What lines below contain the string "time"? List them all.

[Dataset entries]
<<<<

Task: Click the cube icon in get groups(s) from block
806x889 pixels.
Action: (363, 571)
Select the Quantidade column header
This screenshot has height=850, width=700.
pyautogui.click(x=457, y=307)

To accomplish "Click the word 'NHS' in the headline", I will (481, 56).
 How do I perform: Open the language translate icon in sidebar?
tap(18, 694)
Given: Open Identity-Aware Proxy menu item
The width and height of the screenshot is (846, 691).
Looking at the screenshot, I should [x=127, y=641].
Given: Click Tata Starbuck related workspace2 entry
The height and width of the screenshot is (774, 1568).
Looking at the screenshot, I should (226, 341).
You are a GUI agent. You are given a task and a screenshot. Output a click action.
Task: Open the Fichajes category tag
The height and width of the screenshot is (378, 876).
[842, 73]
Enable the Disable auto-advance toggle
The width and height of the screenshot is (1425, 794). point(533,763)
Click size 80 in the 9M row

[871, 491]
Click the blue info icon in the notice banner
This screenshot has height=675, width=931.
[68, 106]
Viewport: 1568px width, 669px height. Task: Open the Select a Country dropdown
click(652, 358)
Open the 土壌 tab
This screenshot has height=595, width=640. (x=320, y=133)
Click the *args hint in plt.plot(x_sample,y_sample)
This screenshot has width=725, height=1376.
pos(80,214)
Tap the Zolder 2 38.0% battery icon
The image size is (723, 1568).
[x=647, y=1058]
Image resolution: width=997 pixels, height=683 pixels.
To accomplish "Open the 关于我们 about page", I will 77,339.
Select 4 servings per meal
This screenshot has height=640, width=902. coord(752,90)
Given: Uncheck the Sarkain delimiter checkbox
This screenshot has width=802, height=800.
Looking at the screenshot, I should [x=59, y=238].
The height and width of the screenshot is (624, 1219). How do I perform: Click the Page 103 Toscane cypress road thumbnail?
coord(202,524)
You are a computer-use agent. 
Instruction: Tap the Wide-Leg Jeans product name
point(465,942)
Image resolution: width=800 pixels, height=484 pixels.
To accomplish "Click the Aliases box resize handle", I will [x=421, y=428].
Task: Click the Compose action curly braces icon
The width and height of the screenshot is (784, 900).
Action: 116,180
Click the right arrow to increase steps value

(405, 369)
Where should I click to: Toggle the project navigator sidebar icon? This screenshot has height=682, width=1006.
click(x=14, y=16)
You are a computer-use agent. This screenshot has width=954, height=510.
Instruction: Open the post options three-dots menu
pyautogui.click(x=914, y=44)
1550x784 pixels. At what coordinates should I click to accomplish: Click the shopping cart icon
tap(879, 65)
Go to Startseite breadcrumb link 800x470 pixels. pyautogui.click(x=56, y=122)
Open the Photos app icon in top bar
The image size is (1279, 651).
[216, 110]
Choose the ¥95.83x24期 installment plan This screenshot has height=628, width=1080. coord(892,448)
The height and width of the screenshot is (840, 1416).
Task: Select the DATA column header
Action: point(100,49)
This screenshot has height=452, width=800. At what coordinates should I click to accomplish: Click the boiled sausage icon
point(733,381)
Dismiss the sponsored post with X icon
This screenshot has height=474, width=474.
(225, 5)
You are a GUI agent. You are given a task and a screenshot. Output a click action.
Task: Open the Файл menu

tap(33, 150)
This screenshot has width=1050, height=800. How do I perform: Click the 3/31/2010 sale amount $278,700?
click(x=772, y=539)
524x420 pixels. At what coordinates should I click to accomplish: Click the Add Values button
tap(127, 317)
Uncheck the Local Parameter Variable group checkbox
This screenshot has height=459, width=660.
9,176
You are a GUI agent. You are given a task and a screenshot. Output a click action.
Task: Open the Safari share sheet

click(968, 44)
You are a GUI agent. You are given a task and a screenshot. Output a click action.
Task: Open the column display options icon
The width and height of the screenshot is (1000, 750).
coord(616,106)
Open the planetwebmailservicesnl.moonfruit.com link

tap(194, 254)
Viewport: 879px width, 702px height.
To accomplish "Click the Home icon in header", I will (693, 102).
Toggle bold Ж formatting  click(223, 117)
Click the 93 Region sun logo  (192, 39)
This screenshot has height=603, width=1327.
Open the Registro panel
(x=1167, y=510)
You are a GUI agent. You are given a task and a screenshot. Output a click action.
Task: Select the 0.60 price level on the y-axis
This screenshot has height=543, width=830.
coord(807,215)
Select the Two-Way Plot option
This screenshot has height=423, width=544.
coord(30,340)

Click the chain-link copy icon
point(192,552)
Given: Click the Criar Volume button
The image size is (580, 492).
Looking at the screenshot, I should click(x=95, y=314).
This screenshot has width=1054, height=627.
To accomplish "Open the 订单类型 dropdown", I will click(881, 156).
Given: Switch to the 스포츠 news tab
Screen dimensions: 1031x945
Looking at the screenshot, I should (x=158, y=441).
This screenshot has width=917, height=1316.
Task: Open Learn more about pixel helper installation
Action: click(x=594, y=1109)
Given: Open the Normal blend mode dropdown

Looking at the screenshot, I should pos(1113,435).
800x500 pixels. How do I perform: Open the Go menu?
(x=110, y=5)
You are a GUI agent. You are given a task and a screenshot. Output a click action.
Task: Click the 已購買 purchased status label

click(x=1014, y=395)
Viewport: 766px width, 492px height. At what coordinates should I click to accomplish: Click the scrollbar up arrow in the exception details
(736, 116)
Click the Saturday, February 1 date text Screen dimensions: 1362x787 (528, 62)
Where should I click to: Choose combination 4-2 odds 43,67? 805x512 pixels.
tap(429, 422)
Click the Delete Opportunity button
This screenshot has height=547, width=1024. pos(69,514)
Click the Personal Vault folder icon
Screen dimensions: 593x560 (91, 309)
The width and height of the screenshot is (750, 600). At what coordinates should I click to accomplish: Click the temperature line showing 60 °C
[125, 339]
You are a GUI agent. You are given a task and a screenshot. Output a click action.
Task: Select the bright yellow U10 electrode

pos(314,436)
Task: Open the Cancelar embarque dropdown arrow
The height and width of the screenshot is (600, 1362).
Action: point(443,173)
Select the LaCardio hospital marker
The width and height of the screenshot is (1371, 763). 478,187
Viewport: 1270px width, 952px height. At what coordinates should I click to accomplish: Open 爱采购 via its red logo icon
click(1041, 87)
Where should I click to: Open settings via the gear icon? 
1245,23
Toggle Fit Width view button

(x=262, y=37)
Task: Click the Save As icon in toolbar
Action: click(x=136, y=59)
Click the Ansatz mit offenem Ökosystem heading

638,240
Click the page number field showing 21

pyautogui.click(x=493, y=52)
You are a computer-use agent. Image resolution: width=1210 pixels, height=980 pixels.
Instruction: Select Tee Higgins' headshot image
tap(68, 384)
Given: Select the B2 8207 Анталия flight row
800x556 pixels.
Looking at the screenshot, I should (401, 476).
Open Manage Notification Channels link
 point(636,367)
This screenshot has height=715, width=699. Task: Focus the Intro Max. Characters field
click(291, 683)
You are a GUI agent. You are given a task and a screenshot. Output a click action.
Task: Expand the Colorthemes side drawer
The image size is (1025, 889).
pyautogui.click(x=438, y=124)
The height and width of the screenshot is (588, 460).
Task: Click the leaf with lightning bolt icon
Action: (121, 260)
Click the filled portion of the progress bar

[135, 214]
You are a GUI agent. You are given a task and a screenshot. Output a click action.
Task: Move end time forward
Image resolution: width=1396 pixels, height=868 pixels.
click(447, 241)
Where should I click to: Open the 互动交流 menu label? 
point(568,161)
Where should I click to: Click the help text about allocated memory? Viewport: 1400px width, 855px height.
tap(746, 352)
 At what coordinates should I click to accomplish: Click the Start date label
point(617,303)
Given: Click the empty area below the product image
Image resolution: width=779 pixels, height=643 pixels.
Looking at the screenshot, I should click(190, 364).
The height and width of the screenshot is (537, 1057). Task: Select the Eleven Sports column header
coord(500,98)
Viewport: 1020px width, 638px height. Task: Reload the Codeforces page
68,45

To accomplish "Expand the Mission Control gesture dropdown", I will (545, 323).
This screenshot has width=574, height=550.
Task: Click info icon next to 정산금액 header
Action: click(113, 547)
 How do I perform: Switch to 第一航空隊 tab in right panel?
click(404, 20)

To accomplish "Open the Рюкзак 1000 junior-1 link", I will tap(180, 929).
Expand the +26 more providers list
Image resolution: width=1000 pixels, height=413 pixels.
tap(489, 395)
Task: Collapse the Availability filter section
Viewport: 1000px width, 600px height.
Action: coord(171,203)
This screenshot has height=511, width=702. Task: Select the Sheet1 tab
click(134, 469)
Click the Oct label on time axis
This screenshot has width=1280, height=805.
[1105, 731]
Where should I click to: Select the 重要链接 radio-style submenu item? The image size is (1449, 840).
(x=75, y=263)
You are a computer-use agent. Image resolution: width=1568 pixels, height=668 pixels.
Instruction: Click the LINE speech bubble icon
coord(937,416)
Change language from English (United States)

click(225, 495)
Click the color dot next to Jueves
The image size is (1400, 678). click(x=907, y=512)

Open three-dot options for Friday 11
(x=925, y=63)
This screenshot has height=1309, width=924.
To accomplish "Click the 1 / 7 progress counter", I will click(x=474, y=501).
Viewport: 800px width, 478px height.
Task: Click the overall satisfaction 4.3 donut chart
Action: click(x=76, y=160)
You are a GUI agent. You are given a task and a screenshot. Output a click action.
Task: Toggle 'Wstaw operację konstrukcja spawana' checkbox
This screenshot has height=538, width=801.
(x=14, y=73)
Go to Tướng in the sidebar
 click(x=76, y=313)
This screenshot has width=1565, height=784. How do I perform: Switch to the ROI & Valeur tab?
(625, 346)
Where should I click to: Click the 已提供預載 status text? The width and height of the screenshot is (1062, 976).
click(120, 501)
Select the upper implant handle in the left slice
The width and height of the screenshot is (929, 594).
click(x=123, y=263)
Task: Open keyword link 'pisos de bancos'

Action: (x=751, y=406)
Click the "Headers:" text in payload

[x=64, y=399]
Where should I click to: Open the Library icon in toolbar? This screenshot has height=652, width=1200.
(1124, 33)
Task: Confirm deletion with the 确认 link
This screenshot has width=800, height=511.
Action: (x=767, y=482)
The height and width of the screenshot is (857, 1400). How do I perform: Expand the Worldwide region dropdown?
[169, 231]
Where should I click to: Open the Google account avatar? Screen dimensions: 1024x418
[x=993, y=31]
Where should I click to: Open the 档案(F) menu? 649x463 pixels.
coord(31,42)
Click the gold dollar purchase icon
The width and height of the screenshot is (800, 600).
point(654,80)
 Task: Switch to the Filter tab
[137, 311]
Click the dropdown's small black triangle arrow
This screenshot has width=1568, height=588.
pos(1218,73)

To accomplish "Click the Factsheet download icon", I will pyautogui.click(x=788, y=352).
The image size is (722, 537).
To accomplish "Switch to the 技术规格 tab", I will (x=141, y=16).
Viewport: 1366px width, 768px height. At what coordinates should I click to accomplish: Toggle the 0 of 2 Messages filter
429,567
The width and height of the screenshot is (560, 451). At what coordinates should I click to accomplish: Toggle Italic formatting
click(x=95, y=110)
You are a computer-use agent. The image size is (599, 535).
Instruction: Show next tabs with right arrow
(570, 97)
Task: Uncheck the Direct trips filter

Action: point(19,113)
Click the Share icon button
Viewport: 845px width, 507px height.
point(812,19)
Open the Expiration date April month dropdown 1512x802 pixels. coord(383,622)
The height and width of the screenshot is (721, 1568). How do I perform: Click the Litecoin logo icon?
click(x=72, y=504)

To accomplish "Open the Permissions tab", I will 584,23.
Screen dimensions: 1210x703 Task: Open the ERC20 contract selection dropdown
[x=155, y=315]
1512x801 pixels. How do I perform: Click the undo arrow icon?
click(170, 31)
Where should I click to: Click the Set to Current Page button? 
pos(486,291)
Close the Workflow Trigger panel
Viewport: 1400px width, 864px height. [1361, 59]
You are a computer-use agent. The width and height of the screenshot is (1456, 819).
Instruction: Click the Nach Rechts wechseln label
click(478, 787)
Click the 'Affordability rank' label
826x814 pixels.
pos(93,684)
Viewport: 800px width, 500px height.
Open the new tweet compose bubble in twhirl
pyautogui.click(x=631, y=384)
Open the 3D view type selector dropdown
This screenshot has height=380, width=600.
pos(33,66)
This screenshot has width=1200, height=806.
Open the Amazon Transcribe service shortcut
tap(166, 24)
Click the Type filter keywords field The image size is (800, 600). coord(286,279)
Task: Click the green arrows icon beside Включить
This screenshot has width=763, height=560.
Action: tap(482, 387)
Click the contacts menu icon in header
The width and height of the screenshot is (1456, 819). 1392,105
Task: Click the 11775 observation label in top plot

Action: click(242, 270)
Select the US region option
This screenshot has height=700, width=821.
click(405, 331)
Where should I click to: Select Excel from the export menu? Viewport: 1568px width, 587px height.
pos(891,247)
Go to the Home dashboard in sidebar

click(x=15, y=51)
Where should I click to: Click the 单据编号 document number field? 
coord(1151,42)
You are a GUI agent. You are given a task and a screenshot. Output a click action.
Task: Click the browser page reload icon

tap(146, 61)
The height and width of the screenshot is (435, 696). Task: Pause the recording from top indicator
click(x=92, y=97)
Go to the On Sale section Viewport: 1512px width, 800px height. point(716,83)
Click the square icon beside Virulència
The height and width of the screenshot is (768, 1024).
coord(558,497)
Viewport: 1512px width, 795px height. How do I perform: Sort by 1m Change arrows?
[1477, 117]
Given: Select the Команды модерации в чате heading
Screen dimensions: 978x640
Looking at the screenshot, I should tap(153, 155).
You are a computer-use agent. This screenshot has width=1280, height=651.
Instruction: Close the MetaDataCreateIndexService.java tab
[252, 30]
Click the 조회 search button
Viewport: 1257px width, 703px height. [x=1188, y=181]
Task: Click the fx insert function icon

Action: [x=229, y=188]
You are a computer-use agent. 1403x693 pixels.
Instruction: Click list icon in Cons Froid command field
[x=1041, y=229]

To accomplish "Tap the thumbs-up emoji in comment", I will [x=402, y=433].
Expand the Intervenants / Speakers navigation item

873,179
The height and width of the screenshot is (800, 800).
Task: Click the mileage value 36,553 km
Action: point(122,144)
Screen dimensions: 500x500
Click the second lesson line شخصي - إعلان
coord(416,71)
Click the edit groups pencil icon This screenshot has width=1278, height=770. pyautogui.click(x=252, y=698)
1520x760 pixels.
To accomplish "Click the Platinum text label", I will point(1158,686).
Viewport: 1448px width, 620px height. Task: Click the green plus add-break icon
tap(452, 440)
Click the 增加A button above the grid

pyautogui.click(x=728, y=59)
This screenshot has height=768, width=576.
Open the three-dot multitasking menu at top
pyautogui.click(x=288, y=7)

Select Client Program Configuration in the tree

>>>>

### Task response
Task: Move end time forward
Click the Oct label on time axis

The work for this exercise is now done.